All of which makes me think of the out-of-control use of chemicals in global agribusiness, in its for-profit zeal to turn the planet’s arable land into endless acres of monoculture, in utter defiance of, and war against, the diversity of nature. This is our war against “pests” and “weeds,” and, like our war against “evil,” a.k.a., terrorism, or whatever, and our determination to impose an economic and political monoculture on the whole planet, we’re not simply losing, we’re destroying ourselves.
“‘Farmers need technology right now to help them with issues such as weed resistance,’ a Dow official said last month. Translation? Farmers need technology right now to help them with issues created by . . . technology introduced 15 years ago,” Verlyn Klinkenborg wrote recently in Yale Environment 360 (reprinted at Common Dreams).
“Instead of urging farmers away from uniformity and toward greater diversity,” he went on, “the USDA is helping them do the same old wrong thing faster. When an idea goes bad, the USDA seems to think, the way to fix it is to speed up the introduction of ideas that will go bad for exactly the same reason. And it’s always, somehow, the same bad idea: the uniform application of an anti-biological agent, whether it’s a pesticide in crops or an antibiotic on factory farms. The result is always the same. Nature finds a way around it, and quickly.”

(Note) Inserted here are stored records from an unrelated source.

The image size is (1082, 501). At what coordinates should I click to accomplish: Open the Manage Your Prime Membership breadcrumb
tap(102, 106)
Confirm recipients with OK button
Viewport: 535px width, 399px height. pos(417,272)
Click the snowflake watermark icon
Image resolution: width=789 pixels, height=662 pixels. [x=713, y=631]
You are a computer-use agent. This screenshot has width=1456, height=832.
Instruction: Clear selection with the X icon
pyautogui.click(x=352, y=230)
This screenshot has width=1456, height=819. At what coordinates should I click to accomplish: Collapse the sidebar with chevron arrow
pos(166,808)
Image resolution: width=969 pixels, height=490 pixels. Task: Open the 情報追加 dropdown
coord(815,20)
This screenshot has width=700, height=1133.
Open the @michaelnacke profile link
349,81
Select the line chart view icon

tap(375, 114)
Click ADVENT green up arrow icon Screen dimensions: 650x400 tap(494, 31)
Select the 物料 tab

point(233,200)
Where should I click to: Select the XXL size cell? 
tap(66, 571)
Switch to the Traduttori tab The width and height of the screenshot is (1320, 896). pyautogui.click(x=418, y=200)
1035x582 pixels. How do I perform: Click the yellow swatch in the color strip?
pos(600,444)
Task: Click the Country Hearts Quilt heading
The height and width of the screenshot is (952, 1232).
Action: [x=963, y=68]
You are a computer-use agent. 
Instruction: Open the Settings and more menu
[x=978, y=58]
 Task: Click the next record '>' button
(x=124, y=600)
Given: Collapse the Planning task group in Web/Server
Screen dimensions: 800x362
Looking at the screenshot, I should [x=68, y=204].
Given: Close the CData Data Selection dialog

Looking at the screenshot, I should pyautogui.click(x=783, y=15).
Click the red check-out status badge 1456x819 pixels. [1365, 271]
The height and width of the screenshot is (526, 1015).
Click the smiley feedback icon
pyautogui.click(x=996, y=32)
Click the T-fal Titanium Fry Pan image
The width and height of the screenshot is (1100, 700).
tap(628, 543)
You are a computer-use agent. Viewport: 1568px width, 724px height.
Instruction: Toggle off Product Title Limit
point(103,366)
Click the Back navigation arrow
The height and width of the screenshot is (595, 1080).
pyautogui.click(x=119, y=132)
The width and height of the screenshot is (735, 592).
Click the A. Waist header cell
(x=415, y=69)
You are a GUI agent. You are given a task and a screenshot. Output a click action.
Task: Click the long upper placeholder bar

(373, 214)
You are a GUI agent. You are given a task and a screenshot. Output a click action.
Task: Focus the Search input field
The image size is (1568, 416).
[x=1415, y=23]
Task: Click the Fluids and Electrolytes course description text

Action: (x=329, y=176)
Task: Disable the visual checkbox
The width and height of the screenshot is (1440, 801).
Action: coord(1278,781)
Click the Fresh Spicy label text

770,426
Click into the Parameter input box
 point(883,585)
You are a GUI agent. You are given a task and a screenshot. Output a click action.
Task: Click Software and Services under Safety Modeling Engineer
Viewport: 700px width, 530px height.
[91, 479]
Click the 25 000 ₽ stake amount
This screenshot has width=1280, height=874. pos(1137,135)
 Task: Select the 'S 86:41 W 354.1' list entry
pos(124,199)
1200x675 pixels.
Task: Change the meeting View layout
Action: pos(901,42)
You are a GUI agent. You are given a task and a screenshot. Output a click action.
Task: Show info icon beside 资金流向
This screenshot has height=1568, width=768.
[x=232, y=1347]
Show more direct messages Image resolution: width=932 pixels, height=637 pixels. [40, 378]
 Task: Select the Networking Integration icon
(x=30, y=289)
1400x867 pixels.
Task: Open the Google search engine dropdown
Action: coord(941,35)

This is the domination mindset: As we seek dominion over nature and dominion over the nations of the world, we whack at our perceived enemies with an endless barrage of same old, same old, in increasingly lethal dosages. And when the war backs up into our psyches, we turn the chemical barrage on our own minds, on our own souls.
What will it take to transform institutionalized rage and fear into something that doesn’t emanate from the reptile brain? How do we put love into collective motion? Until we do, the world will keep looking more and more like a sci-fi techno-dystopia.